Improved Order of the Red Men

Date1875-1900
MediumWood (est. by eye as white pine); a second, lighter, unidentified wood for inset battens; varnish
DimensionsOverall: 17 x 33 x 2in. (43.2 x 83.8 x 5.1cm)
Credit LineMuseum Purchase
Object number1980.701.4
DescriptionDarkly varnished wood carving of several figures within a shallow box. From left to right, these figures are an eagle standing on a stump, a man sitting on a log in front of a pile of logs, a tree with many branches, and a second man standing beside a tepee.
Label TextThe letters "T.O.T.E." stamped on the eagle's breast—an acronym for "Totem of the Eagle"—connects this carving to the Improved Order of the Red Men, a fraternal organization that claims ties to secret societies formed before the American Revolution. Nonetheless, its official founding occured in Baltimore, Maryland in 1834, four years after Andrew Jackson's Indian Removal Act of 1830 and during the forced displacement of tens of thosands of American Indians on the Trail of Tears. Established in part "to perpetuate the beautiful legends and traditions of a vanishing race and to keep alive its customs," the group's terminology and ritual appropriates American Indian culture, and it barred people of American Indian descent from membership until 1974.

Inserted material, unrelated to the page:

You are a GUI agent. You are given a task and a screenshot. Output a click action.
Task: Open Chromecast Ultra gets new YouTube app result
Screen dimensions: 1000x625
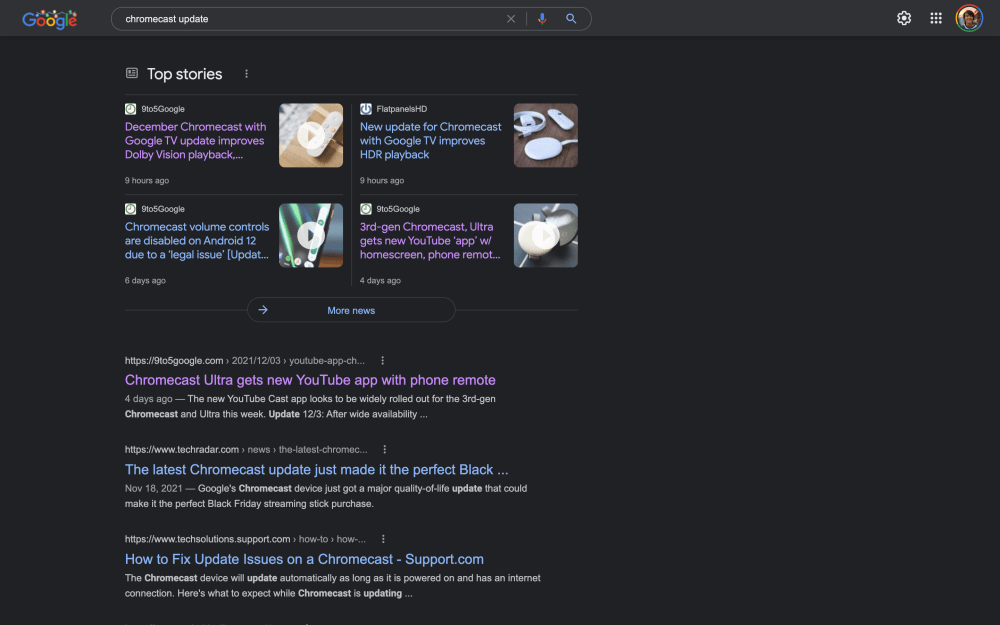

Although carvings from this order are rare, Colonial Williamsburg has a second example that likely was carved by the same maker (2001.701.1).
MarkingsThe letters "T.O.T.E." are stamped diagonally across the eagle's chest.
ProvenanceThis carving is believed to have come from a fraternal lodge in the Cumberland Valley. The Colonial Williamsburg Foundation purchased it from Don and Faye Walters (Art and Antiques, Goshen, IN) in 1980.